Please rewrite the items starting at "29 [2024年5月29日 に投稿を公開] (200, 2355)" and ending at "Εντάξει (625, 1645)", changing "opens in a new tab" to "opens in a new window" and leaving everything else as it is.

==== Records provided ====

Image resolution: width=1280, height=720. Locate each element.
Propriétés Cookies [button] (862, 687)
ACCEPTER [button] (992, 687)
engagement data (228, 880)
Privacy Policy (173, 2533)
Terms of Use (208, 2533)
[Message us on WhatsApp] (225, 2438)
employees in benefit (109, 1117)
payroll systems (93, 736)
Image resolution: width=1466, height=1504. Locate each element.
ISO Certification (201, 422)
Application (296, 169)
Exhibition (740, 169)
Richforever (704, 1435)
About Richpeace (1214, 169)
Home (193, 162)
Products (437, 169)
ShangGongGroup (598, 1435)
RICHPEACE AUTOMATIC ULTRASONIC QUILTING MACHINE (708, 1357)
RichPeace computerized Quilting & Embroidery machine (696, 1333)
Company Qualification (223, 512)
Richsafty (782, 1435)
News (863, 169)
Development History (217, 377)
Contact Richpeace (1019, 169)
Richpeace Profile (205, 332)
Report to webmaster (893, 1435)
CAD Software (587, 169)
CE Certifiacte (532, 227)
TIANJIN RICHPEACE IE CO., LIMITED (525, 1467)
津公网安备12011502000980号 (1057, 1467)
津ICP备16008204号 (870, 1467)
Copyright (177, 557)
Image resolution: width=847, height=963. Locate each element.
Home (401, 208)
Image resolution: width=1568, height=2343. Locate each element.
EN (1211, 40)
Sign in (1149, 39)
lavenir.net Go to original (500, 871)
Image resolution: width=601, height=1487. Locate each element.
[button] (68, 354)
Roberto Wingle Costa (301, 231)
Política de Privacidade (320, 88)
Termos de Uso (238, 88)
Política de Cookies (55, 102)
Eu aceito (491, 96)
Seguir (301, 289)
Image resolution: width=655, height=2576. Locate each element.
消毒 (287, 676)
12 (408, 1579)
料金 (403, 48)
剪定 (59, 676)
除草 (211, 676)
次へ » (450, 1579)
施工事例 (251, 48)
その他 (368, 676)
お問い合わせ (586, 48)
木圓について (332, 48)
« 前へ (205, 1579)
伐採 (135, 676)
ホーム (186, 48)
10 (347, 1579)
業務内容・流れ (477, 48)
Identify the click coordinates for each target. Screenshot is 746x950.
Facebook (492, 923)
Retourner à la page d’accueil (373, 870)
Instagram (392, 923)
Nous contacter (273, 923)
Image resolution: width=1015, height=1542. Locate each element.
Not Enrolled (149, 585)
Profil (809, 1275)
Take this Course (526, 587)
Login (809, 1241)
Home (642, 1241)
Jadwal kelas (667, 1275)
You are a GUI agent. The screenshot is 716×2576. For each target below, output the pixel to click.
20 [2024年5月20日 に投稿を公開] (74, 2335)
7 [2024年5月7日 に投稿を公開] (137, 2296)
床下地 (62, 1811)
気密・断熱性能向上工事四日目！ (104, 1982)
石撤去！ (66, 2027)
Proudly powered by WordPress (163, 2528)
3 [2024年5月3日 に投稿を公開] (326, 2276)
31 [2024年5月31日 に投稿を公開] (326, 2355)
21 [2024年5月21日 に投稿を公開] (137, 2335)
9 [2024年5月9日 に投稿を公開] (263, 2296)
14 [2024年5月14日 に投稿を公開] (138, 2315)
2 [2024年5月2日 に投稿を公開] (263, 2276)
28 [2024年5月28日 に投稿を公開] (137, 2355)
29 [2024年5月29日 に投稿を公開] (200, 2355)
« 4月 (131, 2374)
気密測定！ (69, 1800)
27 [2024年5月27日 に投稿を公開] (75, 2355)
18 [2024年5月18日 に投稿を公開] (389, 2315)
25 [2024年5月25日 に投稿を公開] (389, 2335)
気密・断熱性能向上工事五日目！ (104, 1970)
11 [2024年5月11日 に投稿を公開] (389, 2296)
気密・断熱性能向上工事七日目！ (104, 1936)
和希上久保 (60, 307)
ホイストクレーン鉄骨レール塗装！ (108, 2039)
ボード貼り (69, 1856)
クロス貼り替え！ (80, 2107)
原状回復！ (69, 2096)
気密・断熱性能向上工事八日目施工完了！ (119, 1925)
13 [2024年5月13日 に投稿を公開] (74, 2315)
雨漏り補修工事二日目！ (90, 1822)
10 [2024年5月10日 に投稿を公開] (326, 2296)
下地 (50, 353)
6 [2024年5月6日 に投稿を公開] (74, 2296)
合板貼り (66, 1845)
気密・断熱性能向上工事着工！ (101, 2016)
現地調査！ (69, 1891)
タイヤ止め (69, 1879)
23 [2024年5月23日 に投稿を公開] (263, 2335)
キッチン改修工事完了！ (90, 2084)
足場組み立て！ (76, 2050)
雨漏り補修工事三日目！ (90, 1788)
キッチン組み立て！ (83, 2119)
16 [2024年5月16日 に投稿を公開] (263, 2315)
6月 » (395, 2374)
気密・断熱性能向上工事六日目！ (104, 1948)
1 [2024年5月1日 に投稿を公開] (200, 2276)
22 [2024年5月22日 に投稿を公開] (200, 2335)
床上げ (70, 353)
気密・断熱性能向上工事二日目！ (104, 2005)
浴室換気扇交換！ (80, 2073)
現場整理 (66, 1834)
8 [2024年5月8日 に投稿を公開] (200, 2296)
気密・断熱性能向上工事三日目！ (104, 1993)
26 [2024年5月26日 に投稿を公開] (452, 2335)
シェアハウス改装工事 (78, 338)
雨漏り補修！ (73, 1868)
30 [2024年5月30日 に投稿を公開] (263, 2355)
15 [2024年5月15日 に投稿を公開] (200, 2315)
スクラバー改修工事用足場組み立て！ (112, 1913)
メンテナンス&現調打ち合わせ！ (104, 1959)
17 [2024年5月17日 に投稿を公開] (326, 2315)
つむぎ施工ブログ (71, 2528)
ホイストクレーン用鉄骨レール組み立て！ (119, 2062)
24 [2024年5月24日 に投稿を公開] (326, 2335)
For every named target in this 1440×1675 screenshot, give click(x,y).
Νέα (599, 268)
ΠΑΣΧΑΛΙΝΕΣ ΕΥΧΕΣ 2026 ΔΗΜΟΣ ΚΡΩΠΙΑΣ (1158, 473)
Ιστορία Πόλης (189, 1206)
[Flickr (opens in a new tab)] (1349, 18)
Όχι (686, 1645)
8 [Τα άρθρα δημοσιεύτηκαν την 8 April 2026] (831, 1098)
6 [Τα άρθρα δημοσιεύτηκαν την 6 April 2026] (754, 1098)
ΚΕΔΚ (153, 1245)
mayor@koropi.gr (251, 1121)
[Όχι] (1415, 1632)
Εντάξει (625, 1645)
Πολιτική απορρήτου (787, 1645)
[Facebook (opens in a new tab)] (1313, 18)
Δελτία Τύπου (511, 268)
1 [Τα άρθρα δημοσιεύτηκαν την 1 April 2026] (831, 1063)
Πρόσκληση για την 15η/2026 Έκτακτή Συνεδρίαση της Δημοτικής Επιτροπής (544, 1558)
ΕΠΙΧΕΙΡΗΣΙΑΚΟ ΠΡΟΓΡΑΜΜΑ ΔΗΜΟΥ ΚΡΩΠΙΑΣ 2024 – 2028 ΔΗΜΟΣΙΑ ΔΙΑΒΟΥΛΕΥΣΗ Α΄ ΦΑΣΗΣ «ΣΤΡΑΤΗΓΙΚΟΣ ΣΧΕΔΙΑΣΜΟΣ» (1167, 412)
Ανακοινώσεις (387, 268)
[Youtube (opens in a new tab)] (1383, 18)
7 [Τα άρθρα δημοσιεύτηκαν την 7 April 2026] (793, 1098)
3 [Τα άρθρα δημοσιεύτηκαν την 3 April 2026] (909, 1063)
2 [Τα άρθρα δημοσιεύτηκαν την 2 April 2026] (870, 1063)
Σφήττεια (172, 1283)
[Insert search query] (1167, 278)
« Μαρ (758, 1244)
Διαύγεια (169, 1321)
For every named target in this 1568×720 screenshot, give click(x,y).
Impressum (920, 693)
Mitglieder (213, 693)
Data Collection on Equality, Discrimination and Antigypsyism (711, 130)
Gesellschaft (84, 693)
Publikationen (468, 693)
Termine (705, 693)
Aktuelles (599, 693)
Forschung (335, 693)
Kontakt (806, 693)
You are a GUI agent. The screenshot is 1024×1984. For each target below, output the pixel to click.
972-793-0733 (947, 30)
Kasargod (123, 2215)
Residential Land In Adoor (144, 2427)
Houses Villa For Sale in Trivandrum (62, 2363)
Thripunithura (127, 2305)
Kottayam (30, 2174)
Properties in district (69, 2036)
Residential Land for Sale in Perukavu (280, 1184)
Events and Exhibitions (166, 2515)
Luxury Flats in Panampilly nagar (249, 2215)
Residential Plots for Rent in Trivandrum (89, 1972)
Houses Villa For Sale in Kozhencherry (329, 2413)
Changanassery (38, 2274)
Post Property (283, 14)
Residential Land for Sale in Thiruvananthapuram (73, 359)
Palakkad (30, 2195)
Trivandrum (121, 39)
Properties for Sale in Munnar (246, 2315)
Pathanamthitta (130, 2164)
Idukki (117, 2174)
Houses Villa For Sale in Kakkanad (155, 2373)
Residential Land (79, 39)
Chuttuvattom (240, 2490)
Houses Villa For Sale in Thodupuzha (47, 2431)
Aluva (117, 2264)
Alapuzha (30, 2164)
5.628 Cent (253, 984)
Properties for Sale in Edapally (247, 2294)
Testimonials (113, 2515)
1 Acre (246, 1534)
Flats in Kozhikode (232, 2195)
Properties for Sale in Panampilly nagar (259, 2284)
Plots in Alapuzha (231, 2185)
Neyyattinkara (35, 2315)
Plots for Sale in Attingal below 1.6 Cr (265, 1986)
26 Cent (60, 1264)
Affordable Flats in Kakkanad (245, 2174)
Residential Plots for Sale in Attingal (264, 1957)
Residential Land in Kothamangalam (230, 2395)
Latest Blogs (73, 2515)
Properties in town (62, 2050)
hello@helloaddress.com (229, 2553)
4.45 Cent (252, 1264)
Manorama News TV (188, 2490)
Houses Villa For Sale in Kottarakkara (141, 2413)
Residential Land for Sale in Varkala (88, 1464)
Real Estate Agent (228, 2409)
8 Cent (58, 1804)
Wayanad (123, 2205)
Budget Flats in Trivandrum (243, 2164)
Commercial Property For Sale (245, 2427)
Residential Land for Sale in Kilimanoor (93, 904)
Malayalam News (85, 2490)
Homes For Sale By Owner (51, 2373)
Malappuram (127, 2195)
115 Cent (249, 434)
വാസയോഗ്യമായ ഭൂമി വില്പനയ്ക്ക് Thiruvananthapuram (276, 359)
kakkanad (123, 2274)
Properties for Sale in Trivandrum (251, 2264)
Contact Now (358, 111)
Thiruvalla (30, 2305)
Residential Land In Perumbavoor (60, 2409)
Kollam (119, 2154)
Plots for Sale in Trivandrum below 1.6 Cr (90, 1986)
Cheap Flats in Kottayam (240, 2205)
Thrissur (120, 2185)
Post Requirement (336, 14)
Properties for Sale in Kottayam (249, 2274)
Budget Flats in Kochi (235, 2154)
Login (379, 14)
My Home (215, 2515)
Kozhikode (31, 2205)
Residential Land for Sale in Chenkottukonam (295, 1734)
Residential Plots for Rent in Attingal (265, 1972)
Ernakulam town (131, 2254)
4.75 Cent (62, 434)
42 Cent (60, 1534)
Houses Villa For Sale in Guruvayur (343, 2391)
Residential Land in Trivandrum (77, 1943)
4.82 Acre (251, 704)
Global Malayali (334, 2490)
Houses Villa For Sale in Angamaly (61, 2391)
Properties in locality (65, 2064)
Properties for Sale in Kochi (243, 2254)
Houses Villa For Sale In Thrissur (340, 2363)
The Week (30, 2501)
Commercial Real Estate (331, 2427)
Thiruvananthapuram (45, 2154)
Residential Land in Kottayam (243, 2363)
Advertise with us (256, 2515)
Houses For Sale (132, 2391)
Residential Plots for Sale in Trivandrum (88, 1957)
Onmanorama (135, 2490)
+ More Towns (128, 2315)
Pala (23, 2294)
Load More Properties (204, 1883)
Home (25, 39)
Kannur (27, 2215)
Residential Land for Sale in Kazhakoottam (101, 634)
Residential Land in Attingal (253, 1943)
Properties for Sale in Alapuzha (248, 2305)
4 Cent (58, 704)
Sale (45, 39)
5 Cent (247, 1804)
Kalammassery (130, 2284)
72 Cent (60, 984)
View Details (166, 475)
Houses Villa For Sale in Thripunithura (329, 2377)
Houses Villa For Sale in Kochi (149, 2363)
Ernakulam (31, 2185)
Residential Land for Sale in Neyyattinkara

====

== Output ==
29 [2024年5月29日 に投稿を公開] (200, 2355)
« 4月 (131, 2374)
気密測定！ (69, 1800)
27 [2024年5月27日 に投稿を公開] (75, 2355)
18 [2024年5月18日 に投稿を公開] (389, 2315)
25 [2024年5月25日 に投稿を公開] (389, 2335)
気密・断熱性能向上工事五日目！ (104, 1970)
11 [2024年5月11日 に投稿を公開] (389, 2296)
気密・断熱性能向上工事七日目！ (104, 1936)
和希上久保 (60, 307)
ホイストクレーン鉄骨レール塗装！ (108, 2039)
ボード貼り (69, 1856)
クロス貼り替え！ (80, 2107)
原状回復！ (69, 2096)
気密・断熱性能向上工事八日目施工完了！ (119, 1925)
13 [2024年5月13日 に投稿を公開] (74, 2315)
雨漏り補修工事二日目！ (90, 1822)
10 [2024年5月10日 に投稿を公開] (326, 2296)
下地 (50, 353)
6 [2024年5月6日 に投稿を公開] (74, 2296)
合板貼り (66, 1845)
気密・断熱性能向上工事着工！ (101, 2016)
現地調査！ (69, 1891)
タイヤ止め (69, 1879)
23 [2024年5月23日 に投稿を公開] (263, 2335)
キッチン改修工事完了！ (90, 2084)
足場組み立て！ (76, 2050)
雨漏り補修工事三日目！ (90, 1788)
キッチン組み立て！ (83, 2119)
16 [2024年5月16日 に投稿を公開] (263, 2315)
6月 » (395, 2374)
気密・断熱性能向上工事六日目！ (104, 1948)
1 [2024年5月1日 に投稿を公開] (200, 2276)
22 [2024年5月22日 に投稿を公開] (200, 2335)
床上げ (70, 353)
気密・断熱性能向上工事二日目！ (104, 2005)
浴室換気扇交換！ (80, 2073)
現場整理 (66, 1834)
8 [2024年5月8日 に投稿を公開] (200, 2296)
気密・断熱性能向上工事三日目！ (104, 1993)
26 [2024年5月26日 に投稿を公開] (452, 2335)
シェアハウス改装工事 (78, 338)
雨漏り補修！ (73, 1868)
30 [2024年5月30日 に投稿を公開] (263, 2355)
15 [2024年5月15日 に投稿を公開] (200, 2315)
スクラバー改修工事用足場組み立て！ (112, 1913)
メンテナンス&現調打ち合わせ！ (104, 1959)
17 [2024年5月17日 に投稿を公開] (326, 2315)
つむぎ施工ブログ (71, 2528)
ホイストクレーン用鉄骨レール組み立て！ (119, 2062)
24 [2024年5月24日 に投稿を公開] (326, 2335)
For every named target in this 1440×1675 screenshot, give click(x,y).
Νέα (599, 268)
ΠΑΣΧΑΛΙΝΕΣ ΕΥΧΕΣ 2026 ΔΗΜΟΣ ΚΡΩΠΙΑΣ (1158, 473)
Ιστορία Πόλης (189, 1206)
[Flickr (opens in a new window)] (1349, 18)
Όχι (686, 1645)
8 [Τα άρθρα δημοσιεύτηκαν την 8 April 2026] (831, 1098)
6 [Τα άρθρα δημοσιεύτηκαν την 6 April 2026] (754, 1098)
ΚΕΔΚ (153, 1245)
mayor@koropi.gr (251, 1121)
[Όχι] (1415, 1632)
Εντάξει (625, 1645)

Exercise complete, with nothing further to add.